▸ **Instructions to follow**
Rewrite every line of the data, starting at the line containing "サスペンス [サスペンス (53個の項目)] (218, 539)" and ending at the last line, with both ends included. Shift each answer coordinate by adding 115 to both of its numbers.

··········

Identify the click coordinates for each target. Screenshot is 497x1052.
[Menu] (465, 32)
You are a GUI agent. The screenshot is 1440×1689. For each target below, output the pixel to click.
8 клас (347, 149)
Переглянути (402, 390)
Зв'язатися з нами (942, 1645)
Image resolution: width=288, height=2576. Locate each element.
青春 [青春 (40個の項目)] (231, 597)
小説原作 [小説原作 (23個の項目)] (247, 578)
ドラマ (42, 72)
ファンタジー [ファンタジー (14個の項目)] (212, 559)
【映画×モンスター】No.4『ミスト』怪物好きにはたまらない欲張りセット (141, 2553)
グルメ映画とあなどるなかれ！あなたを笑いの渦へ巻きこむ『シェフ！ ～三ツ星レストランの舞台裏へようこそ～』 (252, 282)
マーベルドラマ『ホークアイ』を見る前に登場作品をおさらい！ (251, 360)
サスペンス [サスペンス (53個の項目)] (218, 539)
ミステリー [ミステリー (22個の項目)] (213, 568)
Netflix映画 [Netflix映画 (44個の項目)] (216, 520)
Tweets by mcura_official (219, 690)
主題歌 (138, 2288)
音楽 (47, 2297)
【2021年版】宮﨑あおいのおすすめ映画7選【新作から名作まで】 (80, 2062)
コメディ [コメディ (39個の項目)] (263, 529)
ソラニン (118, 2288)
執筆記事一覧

··········

▸ **Full response**
サスペンス [サスペンス (53個の項目)] (333, 654)
ミステリー [ミステリー (22個の項目)] (328, 683)
Netflix映画 [Netflix映画 (44個の項目)] (331, 635)
Tweets by mcura_official (334, 805)
主題歌 (253, 2403)
音楽 (162, 2412)
【2021年版】宮﨑あおいのおすすめ映画7選【新作から名作まで】 (195, 2177)
コメディ [コメディ (39個の項目)] (378, 644)
ソラニン (233, 2403)
執筆記事一覧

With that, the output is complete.